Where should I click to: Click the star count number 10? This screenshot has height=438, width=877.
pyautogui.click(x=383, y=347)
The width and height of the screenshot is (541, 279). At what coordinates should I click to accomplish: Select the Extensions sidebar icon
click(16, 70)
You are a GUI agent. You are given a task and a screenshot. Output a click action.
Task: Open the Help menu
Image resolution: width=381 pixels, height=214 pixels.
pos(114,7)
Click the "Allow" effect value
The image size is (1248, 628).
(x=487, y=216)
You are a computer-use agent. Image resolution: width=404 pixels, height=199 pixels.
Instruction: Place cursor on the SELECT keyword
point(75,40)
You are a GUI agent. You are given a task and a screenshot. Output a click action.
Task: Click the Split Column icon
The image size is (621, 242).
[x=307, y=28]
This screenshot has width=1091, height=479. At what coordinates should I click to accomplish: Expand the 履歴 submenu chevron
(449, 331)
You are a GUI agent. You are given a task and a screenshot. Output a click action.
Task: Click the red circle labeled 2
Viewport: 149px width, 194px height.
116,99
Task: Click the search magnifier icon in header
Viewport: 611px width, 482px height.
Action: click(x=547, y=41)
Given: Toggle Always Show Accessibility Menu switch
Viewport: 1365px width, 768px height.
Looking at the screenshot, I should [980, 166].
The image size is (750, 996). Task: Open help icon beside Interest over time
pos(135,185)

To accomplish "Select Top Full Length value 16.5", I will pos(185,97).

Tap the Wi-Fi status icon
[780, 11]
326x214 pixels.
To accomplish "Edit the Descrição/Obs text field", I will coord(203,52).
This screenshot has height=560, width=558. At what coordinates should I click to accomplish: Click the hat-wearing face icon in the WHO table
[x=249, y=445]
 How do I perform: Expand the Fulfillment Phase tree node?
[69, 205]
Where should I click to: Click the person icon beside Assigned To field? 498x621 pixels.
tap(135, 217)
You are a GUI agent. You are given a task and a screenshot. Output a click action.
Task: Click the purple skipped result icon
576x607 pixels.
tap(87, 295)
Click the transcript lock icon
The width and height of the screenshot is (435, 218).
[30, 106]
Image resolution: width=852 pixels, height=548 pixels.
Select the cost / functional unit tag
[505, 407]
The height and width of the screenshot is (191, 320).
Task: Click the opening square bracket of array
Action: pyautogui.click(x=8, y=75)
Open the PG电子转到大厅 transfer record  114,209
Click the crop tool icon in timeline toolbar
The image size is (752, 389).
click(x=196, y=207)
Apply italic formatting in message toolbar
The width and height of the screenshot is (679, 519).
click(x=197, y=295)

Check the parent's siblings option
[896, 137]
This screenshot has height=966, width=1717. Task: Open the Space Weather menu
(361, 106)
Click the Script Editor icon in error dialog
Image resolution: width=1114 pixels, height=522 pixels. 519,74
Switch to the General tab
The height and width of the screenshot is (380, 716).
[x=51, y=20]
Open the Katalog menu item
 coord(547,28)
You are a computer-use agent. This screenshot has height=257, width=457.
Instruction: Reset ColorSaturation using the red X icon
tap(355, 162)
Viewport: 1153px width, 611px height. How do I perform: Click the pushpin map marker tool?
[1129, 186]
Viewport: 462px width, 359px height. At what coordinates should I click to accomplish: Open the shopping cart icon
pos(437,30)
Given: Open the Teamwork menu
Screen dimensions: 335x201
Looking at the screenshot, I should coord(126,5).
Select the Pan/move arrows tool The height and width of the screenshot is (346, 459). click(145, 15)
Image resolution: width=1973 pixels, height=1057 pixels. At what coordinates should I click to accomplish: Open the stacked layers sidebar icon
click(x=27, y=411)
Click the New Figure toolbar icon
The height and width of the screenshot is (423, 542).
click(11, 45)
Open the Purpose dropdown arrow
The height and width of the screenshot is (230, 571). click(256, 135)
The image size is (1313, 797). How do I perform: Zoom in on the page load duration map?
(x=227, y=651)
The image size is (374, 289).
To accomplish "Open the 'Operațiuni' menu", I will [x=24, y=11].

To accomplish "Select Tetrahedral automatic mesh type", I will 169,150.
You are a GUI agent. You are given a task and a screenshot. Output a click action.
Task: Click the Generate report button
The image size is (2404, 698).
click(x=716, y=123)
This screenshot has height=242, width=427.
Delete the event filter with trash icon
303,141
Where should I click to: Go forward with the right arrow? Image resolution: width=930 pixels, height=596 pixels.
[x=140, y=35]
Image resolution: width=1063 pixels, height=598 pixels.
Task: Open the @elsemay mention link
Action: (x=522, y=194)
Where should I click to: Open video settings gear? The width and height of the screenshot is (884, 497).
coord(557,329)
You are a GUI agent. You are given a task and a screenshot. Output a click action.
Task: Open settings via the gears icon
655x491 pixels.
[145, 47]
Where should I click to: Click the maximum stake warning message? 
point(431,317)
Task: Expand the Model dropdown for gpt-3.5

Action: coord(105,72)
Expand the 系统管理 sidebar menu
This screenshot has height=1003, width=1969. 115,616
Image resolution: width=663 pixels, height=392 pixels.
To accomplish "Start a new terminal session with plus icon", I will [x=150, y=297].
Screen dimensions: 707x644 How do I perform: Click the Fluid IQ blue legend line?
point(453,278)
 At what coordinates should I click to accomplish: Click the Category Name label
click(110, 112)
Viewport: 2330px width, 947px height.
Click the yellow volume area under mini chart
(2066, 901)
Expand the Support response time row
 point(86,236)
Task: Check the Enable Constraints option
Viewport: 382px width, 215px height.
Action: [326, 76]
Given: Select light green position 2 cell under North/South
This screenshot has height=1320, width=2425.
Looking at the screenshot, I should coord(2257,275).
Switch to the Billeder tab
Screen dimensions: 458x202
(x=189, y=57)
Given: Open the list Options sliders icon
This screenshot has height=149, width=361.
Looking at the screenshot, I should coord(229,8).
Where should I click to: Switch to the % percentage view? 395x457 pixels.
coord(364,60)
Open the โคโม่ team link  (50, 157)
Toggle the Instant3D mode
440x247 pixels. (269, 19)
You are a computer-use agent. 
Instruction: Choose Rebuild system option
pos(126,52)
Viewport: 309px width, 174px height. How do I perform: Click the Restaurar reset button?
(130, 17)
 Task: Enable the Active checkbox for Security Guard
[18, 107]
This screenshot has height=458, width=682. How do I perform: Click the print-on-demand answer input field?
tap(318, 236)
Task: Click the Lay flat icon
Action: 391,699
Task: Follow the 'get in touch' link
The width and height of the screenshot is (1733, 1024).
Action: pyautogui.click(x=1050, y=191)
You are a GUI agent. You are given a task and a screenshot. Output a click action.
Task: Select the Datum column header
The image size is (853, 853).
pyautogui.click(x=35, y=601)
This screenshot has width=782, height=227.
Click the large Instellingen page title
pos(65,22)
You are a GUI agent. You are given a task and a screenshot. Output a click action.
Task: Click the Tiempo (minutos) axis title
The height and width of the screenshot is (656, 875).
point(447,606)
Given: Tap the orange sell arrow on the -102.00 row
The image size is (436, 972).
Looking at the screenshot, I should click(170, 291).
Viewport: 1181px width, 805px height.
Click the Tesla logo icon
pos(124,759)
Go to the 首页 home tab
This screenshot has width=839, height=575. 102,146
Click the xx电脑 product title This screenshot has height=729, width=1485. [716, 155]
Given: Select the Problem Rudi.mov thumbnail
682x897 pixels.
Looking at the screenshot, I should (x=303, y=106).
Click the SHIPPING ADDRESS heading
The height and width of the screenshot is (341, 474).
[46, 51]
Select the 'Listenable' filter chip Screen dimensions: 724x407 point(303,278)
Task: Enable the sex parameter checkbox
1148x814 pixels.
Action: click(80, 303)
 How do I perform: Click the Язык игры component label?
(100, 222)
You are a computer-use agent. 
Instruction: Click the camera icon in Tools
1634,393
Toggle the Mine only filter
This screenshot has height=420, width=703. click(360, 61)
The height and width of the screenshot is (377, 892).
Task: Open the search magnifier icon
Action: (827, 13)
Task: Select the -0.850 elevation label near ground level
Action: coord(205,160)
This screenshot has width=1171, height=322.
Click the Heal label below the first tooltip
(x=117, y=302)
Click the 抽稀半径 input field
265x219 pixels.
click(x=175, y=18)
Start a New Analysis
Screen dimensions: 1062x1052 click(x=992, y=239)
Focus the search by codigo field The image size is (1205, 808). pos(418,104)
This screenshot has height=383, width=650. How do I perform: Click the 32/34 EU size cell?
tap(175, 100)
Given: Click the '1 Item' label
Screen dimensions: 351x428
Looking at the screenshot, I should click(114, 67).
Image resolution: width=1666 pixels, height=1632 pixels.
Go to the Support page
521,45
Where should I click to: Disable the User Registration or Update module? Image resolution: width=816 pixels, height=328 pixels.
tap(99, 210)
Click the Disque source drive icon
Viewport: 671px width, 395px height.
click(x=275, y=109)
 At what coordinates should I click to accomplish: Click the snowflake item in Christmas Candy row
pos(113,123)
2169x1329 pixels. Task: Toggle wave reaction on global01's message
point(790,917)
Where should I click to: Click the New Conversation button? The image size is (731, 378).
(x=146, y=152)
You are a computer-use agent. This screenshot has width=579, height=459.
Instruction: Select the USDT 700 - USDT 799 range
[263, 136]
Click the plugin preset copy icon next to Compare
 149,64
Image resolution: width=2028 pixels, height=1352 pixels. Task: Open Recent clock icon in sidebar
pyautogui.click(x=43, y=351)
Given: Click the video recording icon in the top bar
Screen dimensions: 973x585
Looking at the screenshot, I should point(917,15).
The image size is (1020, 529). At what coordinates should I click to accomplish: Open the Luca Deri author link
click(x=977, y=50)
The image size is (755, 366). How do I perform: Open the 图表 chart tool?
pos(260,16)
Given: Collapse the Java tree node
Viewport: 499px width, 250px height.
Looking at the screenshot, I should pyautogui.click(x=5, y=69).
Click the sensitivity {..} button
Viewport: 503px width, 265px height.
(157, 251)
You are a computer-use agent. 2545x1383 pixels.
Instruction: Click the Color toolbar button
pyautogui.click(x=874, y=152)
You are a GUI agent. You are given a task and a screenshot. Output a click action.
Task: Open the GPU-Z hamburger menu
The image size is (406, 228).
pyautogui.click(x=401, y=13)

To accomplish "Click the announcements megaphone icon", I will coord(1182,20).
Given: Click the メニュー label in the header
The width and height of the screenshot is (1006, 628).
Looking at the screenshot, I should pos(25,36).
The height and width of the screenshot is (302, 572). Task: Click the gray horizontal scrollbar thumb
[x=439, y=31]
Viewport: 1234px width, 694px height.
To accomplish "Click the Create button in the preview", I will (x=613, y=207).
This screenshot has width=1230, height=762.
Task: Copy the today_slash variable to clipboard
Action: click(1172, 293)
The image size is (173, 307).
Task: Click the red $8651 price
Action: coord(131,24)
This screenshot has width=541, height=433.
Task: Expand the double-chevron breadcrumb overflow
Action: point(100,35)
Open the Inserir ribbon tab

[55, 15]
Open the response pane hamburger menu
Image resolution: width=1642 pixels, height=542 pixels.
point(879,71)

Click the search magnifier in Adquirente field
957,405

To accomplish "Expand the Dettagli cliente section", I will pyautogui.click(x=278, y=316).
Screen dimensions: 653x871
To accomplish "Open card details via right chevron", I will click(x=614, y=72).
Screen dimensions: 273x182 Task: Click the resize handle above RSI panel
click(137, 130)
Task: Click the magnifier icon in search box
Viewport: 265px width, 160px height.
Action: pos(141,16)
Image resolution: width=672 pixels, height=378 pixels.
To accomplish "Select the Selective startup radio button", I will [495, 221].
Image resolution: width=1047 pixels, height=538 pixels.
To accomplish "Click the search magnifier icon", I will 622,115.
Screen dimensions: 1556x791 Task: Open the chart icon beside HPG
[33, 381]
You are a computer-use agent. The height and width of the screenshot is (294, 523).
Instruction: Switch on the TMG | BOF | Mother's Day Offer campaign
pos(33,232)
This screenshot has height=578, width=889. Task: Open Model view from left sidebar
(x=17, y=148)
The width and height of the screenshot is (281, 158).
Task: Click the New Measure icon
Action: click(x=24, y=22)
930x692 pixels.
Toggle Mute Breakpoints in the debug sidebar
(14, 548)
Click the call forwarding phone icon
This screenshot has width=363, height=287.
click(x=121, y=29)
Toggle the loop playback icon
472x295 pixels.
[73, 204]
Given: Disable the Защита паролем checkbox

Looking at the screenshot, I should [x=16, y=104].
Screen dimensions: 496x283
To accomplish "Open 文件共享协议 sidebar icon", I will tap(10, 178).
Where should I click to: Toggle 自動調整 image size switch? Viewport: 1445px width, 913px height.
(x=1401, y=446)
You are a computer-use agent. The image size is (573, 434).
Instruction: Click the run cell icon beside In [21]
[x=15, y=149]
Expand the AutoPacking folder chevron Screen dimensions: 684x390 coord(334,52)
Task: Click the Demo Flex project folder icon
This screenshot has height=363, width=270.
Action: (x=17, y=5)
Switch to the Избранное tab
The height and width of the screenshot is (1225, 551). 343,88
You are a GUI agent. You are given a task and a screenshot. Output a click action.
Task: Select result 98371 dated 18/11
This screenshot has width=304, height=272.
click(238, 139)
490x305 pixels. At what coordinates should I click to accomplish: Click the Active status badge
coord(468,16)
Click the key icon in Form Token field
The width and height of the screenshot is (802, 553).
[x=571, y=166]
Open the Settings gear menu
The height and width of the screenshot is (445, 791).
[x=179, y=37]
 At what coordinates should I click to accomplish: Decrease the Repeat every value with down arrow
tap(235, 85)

**SET EXERCISE**
Please pull out every line above that contains the string "input", matching case exactly.

**FULL OUTPUT**
This screenshot has height=458, width=682. How do I perform: Click the print-on-demand answer input field?
Click the 抽稀半径 input field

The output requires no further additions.